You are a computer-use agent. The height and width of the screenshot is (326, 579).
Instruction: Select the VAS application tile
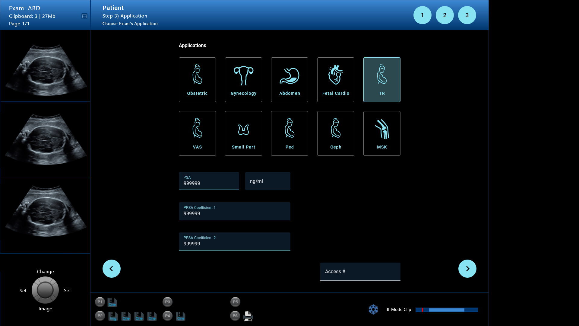(197, 133)
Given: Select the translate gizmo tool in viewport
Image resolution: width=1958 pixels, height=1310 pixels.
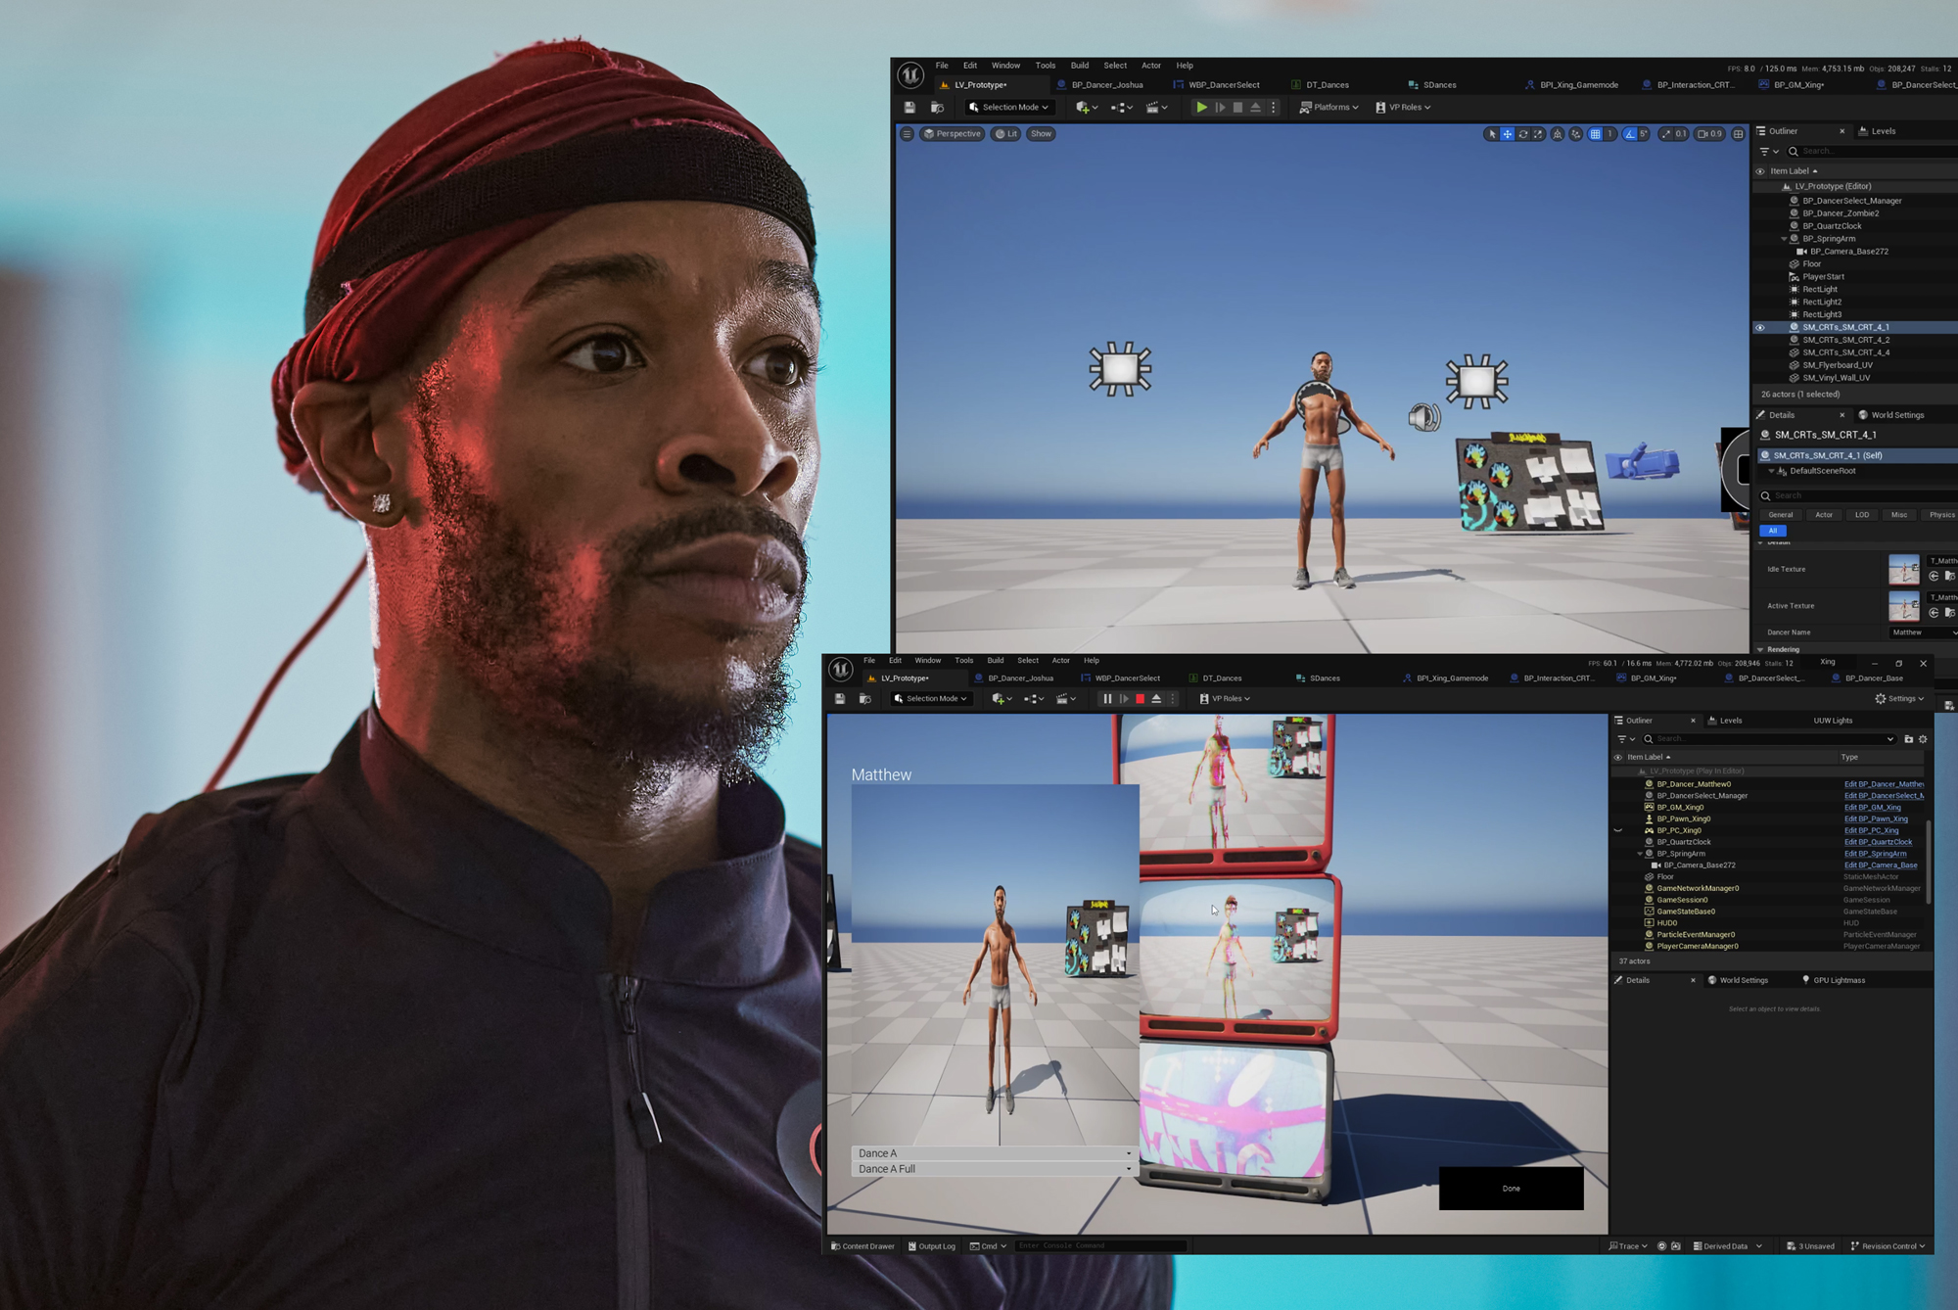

--

# WHAT NEEDS TO BE DONE
Each record above should come back exactly the same, only without its pictures.

# RESPONSE AREA
You are a computer-use agent. The height and width of the screenshot is (326, 579).
Instruction: Select the VAS application tile
(197, 133)
Given: Select the translate gizmo tool in viewport
Image resolution: width=1958 pixels, height=1310 pixels.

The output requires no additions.